Monday, November 21, 2011

Roller coasters

As a child I loved roller coasters. The thrill of the speed of the coaster, the feeling of falling when decending before the big loop de loops, the weightlessness when going over the hills and the security of being safe in my seat when I was in the valley's. As I mature, which is a great word to use instead of "get older", I'm debating on if I like the roller coaster's of life.

Although I learn much about myself and others, the turmoil and the scrambling of my brain that happens when I'm riding the ride makes me extremely nautious when the ride comes to a halt. I get off the ride, look back, and realize that the most comfortable I felt was in the valley. When I'm in a place where I am so terrified for the next "lift" that I have no place to go except open my heart to others and God and ask them to hold my hands through the tunnels.

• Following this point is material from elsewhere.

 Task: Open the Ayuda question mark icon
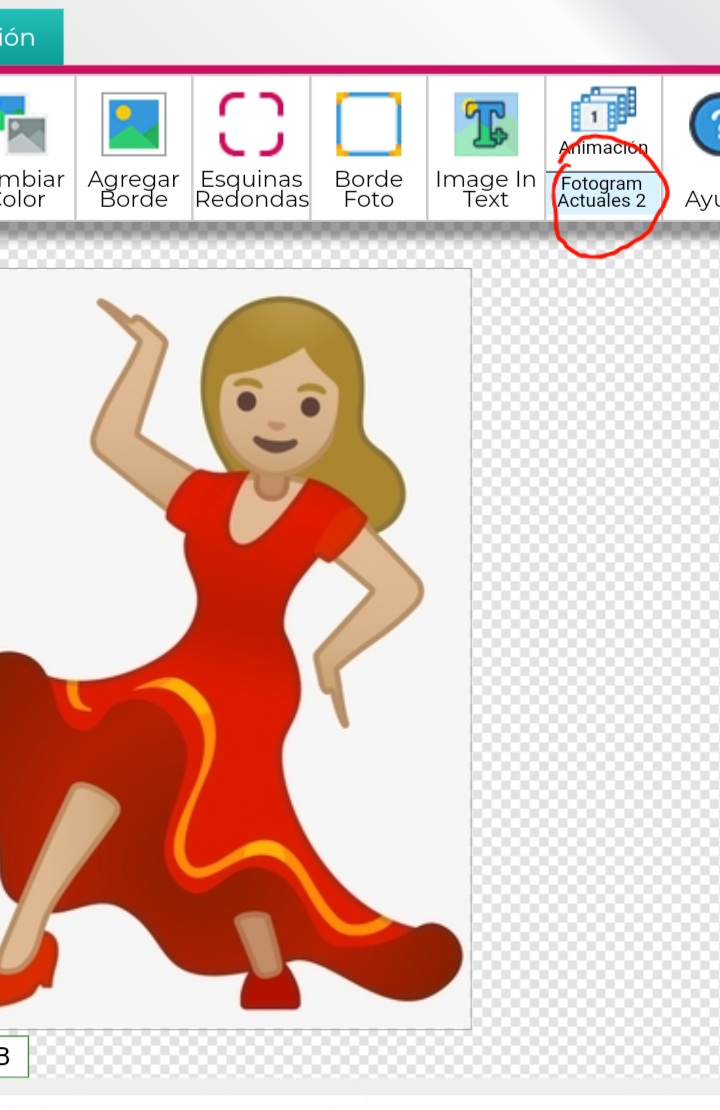pyautogui.click(x=706, y=124)
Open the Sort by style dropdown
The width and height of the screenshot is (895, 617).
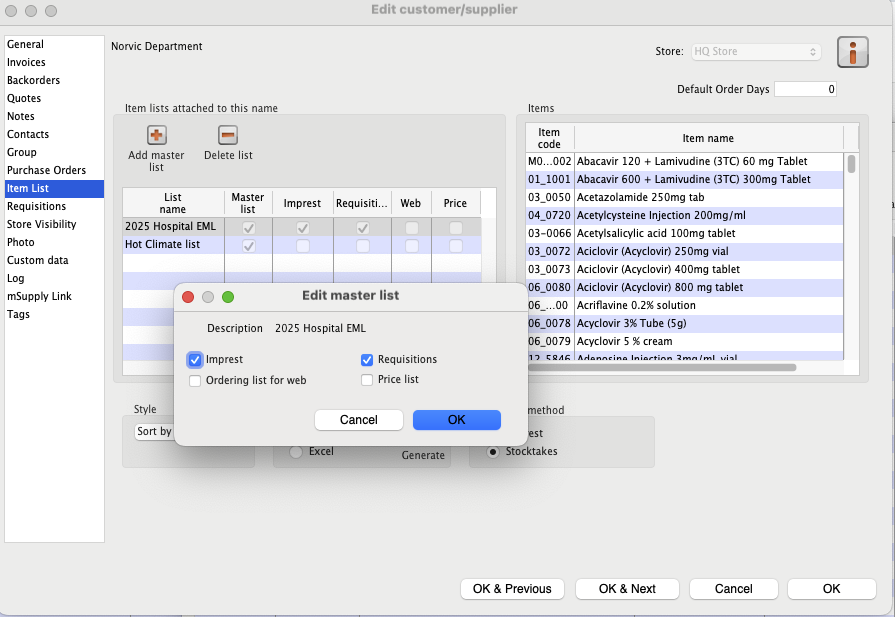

I want to come to a place that when im heading up the lift, I no longer let go of your hands and throw mine in the air and say, "Never mind I got this". Each incline seems to get higher and the decent so much more scarier. I want to learn how to keep my hand in His and yours for the entire ride, so I can enjoy the whole ride again, just as I did as a child.

Thursday, November 17, 2011

Connections to my soul

Another filled week of inspiration. I guess in order to keep up with my blog, I need to keep going away and doing inner child work! It seems that is when I get filled to share experiences of my life. It doesn't seem so scary to let others in.

I became a big girl again this past week and found my big girl panties to stand up and say...I'm worth more than the crumbs I settle for. I teach people how to treat me and get resentful at their actions...which ends up just hurting me in the end. I am a caretaker who gets out of herself by running around trying to help heal others pain. Which is good, to an extent. But when I suffer in the process, I have clearly gone over the edge and am out of control. I need my peeps to fill me up as well and take care of my needs. I have needs, I have discovered. And it's okay to go to people who can fill them.

Back to the basics. Spiritual foundations, connectedness, intimacy, honesty. Basic ingredients for a fulfilling life. I am hopeful for the future and for my next season of my life on this Earth. Come along for the ride. If not, I'm going to enjoy myself anyway! Sunrises and sunsets, God's promises of new beginnings and new ends. Going to try and live each day with gratitude for the breath He gives me in the morning and share it with those who want to share it with me. I've also learned that empty wells can be filled again with work. Just punch another hole to a new spring, and see what happens. Life is going to be good!

Thursday, February 3, 2011

The Greatest Commandment

Just got back from Bible Study and felt inspired to comment on some of the thoughts the study stirred up in my head. 

We talked about how God is Love and what that means.  I put so many limits on it based on my experiences with the human race.  I feel I have to do the right thing all the time, or God will walk away just like people have done in my life, or how I have done that to other's in my life.  Why do we (I) do that?  Love does hurt sometimes.  Sometimes I don't want to hear the truth that people tell me, but it doesn't mean I need to walk away, even though that feels like the easier and less painful way at that very moment.  Just because I've been asked what I thought, or I write down how I'm feeling at any given moment, doesn't mean that I'll feel that way forever.  Restraint of pen and tongue they say, and sometimes that is the best thing thing to do.  I don't want to hurt people, it is never my intention...well, maybe not never.  I must confess that I have lashed out a few times based on the hurt I was feeling, but for the most part my intentions are good and I thoroughly regret it once I've hit the send button.  I don't want to see anyone that I love hurting and sometimes I think I know what is best for them.  My epiphany is that only God knows that.  Even though I may feel it in every fiber of my being that things are not as they should be, they are.  They are right in line with the Divine Plan.  God can make good out of any situation, and I just need to sit back, relax, watch, and spread the love I feel inside.  Sometimes I feel it so passionately that I feel I'll bust at the seams.

Recently (well, within the past year or so), I have been extremely devastated by loss.  It has caused me to shut down, keep friends at bay, don't let others get too close...because I don't want to feel the grief that has built up inside me.  Today, and just for today, I thank God for the gift of love that he has given me to share with others and the pain that it sometimes causes within me.  I can only imagine the pain He feels when I walk away from Him.  The thought of knowing that He loves me anyway as I am wondering is comforting to me.  The thought of knowing that He is thinking of me, when I am not necessarily thinking of Him, brings me peace.  The thought of knowing that once I feel this grief out to the end will give me more room for His love and the love of other's gives me hope.

Matthew 22:36-40 (New International Version, ©2010)

36 “Teacher, which is the greatest commandment in the Law?”

37 Jesus replied: “‘Love the Lord your God with all your heart and with all your soul and with all your mind.’[a] 38 This is the first and greatest commandment. 39 And the second is like it: ‘Love your neighbor as yourself.’[b] 40 All the Law and the Prophets hang on these two commandments.”